Будучи старше меня на десять лет, он был уже дважды судим к этому времени. В лагерях не был, а в тюрьмах отсиживал свои срока. И работал, как очень нескоро выяснилось для меня, на все разведки мира: на КГБ, на ОБХСС, на Петровку, 38 — уголовный розыск. К этому времени он уже свои три года получил, и шла раскрутка по другому делу. К нему вроде бы свободно ходили все его четыре жены, многочисленные дети и дальние родственники. Носили любого ассортимента передачи. Он меня "по-семейному" подкармливает: у меня же в Москве — никого. Живем. Где-то ходят наши жалобы. Они не дошли еще до высоких, вплоть до Руденко[29] инстанций, а мы еще не дошли до лагерей.
Проходит два месяца. И что интересно: меня вызывают к следователю. Какие-то вопросы глупые задают, словно у них фантазии нет. Возвращаюсь в камеру, говорю: какую-то чушь несли. Через полчаса-час вызывают Юдкина. Часа два его нет, возвращается, приносит батоны колбасы, иной раз и коньячку. Ну, какой подследственный может себе позволить такое — подумайте сами, дамы и господа? Почему в голодное время не оскудевает его рука дающего и так щедро, но по-воровски щедро рассыпает по камере дары?

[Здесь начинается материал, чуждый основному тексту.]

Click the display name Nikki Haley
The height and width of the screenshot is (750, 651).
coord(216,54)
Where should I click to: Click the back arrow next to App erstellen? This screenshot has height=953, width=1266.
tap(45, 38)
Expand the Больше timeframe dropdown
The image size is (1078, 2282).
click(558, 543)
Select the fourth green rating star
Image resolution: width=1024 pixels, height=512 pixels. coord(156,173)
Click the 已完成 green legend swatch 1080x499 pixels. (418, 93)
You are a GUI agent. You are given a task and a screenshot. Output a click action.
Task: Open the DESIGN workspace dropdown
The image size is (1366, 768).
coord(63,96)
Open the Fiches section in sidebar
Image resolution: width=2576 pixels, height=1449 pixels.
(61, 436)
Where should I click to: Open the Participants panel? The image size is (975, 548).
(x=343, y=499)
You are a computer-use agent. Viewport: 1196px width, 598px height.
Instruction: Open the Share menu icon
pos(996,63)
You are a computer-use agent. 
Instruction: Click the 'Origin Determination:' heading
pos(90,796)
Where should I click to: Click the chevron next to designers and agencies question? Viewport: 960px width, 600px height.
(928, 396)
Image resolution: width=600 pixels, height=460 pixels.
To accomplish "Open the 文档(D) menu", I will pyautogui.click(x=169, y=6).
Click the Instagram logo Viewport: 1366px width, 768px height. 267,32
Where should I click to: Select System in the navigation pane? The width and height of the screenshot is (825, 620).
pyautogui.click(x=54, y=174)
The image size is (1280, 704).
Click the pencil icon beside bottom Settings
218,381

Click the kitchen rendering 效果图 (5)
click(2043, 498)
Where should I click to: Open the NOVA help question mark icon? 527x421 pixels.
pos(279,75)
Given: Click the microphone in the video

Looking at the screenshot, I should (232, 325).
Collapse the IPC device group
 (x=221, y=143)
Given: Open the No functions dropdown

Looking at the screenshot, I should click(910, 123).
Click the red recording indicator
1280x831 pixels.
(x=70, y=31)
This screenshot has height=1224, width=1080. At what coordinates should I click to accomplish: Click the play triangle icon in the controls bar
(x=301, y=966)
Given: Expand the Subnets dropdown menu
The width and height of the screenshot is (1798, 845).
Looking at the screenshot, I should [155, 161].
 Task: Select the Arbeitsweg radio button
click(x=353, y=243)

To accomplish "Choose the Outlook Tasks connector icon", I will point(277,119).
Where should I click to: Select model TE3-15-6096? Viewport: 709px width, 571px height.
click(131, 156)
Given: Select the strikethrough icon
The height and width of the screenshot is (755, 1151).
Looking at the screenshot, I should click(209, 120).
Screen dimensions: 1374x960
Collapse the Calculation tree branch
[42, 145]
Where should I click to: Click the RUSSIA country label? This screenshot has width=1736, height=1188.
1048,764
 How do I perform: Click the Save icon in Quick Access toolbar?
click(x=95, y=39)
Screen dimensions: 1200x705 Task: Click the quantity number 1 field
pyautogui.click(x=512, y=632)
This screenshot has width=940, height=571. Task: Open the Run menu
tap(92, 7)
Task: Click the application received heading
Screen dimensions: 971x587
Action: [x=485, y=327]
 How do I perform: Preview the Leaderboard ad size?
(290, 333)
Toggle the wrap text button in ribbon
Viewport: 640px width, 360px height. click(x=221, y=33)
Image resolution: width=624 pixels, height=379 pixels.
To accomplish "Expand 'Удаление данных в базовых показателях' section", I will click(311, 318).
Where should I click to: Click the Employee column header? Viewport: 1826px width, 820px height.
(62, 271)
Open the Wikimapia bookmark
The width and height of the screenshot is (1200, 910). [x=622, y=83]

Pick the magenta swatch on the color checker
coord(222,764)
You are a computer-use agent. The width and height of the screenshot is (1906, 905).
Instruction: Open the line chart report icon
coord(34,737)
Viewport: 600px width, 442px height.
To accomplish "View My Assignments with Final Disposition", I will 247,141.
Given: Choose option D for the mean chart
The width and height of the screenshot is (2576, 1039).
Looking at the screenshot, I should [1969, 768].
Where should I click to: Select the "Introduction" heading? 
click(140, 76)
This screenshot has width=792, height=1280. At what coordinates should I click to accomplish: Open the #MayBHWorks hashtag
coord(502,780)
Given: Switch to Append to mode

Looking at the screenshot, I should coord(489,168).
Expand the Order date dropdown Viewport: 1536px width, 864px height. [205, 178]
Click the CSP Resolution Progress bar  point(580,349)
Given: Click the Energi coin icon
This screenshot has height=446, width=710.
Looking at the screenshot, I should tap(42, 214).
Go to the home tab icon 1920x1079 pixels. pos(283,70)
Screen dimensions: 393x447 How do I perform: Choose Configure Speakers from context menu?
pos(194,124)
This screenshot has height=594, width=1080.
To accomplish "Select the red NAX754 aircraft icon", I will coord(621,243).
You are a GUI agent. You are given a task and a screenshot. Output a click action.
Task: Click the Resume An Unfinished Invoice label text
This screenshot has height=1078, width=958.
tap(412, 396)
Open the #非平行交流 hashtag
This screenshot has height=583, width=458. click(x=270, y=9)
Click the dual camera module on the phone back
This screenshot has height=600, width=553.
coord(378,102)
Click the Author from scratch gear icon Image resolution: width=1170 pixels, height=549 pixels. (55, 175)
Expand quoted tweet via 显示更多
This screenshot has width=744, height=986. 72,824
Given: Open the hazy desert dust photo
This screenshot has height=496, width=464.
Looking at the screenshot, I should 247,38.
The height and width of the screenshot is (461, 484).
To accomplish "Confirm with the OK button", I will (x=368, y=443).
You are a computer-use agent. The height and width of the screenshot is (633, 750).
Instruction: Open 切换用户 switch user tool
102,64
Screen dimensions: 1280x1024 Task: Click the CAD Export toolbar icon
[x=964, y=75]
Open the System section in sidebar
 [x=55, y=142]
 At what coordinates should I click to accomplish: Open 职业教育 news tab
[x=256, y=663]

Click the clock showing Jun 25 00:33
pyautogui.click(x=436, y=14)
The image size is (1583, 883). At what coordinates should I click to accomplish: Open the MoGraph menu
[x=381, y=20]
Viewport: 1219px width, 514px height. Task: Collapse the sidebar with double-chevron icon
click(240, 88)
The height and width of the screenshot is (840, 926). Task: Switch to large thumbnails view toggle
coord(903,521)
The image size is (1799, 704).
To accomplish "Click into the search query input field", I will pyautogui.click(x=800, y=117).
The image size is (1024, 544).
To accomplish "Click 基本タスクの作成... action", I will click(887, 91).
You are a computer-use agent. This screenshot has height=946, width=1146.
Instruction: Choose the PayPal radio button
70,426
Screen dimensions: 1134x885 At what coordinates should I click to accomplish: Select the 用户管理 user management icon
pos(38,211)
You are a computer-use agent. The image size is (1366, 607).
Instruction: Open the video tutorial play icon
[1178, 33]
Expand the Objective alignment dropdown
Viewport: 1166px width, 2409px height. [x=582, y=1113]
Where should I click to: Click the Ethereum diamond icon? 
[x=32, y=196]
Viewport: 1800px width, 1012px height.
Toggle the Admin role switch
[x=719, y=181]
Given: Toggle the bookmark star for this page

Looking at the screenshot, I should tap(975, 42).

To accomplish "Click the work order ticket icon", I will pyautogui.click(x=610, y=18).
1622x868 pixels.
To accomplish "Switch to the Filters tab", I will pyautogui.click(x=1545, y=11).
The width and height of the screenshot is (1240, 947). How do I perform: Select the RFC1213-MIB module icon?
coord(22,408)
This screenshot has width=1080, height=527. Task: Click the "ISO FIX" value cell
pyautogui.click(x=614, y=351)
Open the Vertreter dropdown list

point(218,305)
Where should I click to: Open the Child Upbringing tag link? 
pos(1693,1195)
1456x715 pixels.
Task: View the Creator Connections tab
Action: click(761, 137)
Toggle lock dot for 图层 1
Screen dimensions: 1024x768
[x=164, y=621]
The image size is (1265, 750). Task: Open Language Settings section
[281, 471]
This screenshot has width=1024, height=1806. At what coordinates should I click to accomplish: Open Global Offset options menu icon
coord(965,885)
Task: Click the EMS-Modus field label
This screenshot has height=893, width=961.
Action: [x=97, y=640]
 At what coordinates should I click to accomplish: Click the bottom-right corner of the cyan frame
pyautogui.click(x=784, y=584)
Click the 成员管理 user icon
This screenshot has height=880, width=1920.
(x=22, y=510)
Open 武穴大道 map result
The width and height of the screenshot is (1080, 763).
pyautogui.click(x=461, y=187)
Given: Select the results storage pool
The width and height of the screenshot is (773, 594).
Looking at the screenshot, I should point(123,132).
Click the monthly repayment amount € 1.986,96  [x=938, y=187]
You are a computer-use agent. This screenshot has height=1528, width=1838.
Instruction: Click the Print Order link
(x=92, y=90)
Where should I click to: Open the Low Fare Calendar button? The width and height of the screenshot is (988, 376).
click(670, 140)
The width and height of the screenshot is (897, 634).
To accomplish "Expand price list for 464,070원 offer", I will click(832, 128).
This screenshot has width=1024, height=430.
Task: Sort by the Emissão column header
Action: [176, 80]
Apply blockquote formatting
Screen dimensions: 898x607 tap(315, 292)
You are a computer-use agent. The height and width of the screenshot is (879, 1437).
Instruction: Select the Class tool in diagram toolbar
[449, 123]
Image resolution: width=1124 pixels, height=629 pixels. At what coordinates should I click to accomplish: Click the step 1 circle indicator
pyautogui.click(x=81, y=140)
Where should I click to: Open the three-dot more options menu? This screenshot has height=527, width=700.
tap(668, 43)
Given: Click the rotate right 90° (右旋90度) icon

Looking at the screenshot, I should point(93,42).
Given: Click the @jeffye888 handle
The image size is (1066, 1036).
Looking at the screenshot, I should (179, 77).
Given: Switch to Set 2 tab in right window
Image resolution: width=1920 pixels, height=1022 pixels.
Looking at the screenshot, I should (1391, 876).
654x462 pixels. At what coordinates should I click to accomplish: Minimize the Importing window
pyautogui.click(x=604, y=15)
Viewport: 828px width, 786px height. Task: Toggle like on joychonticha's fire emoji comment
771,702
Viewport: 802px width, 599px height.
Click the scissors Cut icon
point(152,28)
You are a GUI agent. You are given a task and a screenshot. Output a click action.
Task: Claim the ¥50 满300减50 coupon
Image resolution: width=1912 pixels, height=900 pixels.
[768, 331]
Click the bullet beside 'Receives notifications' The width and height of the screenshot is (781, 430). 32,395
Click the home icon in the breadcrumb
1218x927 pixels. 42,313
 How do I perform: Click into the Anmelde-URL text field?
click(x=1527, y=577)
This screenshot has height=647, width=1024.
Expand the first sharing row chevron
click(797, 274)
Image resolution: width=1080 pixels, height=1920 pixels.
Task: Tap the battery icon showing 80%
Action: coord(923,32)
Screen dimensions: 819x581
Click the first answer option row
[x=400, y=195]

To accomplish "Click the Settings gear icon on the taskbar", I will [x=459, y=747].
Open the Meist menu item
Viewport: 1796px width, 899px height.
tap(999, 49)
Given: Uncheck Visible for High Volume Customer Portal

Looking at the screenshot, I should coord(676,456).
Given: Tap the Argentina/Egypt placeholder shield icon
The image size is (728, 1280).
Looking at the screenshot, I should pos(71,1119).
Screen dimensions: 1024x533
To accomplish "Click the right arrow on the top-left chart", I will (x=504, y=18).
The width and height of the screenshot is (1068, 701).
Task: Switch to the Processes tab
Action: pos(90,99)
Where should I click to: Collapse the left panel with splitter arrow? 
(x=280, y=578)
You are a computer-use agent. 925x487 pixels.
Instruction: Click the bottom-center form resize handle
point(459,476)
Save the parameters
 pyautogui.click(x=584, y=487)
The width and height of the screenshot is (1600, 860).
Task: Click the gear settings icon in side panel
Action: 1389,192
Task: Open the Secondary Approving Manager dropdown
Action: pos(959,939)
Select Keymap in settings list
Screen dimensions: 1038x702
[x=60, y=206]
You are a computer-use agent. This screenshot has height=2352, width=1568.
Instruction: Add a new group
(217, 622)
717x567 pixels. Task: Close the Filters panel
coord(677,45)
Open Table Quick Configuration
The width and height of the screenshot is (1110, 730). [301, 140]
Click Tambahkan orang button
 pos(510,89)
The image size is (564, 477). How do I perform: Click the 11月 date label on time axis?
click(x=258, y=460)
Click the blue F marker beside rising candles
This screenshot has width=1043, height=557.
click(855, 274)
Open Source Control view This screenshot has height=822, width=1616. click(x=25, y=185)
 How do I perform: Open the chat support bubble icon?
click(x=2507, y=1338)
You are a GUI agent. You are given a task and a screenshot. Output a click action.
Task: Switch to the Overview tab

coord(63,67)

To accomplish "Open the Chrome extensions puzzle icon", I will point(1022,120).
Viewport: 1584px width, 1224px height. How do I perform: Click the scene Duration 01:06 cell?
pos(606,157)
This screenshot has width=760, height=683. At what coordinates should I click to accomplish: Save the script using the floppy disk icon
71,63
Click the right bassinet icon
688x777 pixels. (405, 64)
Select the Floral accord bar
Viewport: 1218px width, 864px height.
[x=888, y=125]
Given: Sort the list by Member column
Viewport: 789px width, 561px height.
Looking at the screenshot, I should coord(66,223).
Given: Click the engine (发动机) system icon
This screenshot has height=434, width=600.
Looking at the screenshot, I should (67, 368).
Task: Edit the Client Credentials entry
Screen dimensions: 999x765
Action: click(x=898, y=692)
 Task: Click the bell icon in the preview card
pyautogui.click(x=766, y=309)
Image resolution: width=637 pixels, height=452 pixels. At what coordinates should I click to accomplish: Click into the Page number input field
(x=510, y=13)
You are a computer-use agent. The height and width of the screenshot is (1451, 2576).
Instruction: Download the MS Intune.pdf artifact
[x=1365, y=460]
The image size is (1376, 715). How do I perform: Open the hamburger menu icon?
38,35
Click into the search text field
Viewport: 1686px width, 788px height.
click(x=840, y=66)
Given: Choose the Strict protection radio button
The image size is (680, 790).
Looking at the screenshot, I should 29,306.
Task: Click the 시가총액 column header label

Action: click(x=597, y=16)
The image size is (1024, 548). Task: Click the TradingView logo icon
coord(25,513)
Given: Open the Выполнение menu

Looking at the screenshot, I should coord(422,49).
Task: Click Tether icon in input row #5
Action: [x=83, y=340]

Все это из раскуроченных оперативной частью посылок других зеков. А эти посылки собирают жены и матери, отказывая себе и детям во всем. Но об этом я узнал позже.
А пока я со свойственной мне глупой провинциальной прямотой говорю ему:
— Юра, где ты все это берешь? Как к тебе пускают? Ко мне вот никто не приходит…
— Ну, так что? — отвечает. Паразит был еще тот. — У меня четыре жены, четыре сына и всех я обеспечиваю. Они все меня любят. Вот Галка пришла и договорилась со следователем, чтоб передали. Берите да ешьте!
А я так прямо и выписываю:
— Юр, я считаю, что ты агент оперчасти! — и все гости как сидели онемели. Такого финта никто не ждал. Ведь как водится: подозревать подозревай, но говорить такое да еще человеку уже отсидевшему два срока! А в камерах тех бытовали неподъемно тяжелые оловяные чайники, порожний такой сосуд весил килограммов десять. Он берет этот чайник как детскую погремушку, и с силой в меня запускает. Не уклонись я — вот тебе и вышка без суда и следствия. Таким чайником он едва полстены не вывалил. Потом бросается на меня, мужики его держат. И ведь по тюремным понятиям он был прав: мое ли дело где он бывает?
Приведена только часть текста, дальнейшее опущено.